Tuesday, 7 May 2013

Britten Piano Concerto/Violin Concerto

Britten, Piano Concerto, Violin Concerto, Tasmin Little/ Howard Shelley/ BBC Phil/ Gardiner (Chandos)

Sometimes I'm grateful for the e-mails that Amazon send, helpfully alerting me to a new release, and at other times I'm less so. Their profiling system isn't perfect, as can be seen from some of the 'classical' items that a previous purchase has generated from their fuzzily matched recommendations, but just once or twice I have been glad to know about something among the many wild stabs they have had at guessing how they nmight sell me another unit. I have just spent a few minutes unsubscribing myself from several mailing lists that make my inbox look much more popular than I really am but, so far, Amazon have survived the cut.
I ordered this without too much scrutiny since it was advertised to me as 'Tasmin Little's new recording'. Yes, I suppose it is. But only half of it. I searched the notes in vain for where the violin part came in the Piano Concerto and, of course, there isn't one. Howard Shelley's account of it is bravura and flashy and climactic but I'm afraid the piece goes to great lengths to say not very much to me and then we are given an alternative (original) third movement and put into a less charitable mood before Tasmin comes on.
And so it was that it wasn't until the third and fourth playings of the Violin Concerto that I began to relent a little bit and gradually feel more grateful for having my attention drawn to it. The concerto still has the orchestra turned up to 9 in places but in the solo violin passages, we can hear the bleak, soulful Britten and Tasmin's sure, sensitive touch bringing it alive and one is grateful for its sotto voce ending.
The notes report some early criticism of the piece that suggested Britten was being 'too clever' and there certainly is such a thing but there is also 'too passionate' or emotiveness for its own sake.
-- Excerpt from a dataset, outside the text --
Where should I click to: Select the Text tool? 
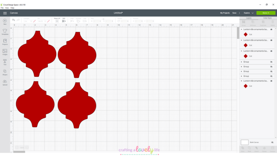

So perhaps it's a difficult balance to find to please some critics but if this concerto isn't among his best known works, it is one to return to again in future, with moments of both virtuoso and imaginative brilliance to be had regularly and throughout.
The principle to bear in mind when offered goods by mega-retailers on-line, who know they can tempt you who can buy with no more than one click of a computer device, is 'caveat emptor'. Think, think and think again. If, in olden days, you had been in a record shop and found the item in the racks, would you have immediately snatched it up and rushed to the cashier's desk. And, if you would, that's fine. But there might equally be something else that you'd like more for the same price. Luckily, I'm happy to support Tasmin in whatever she does.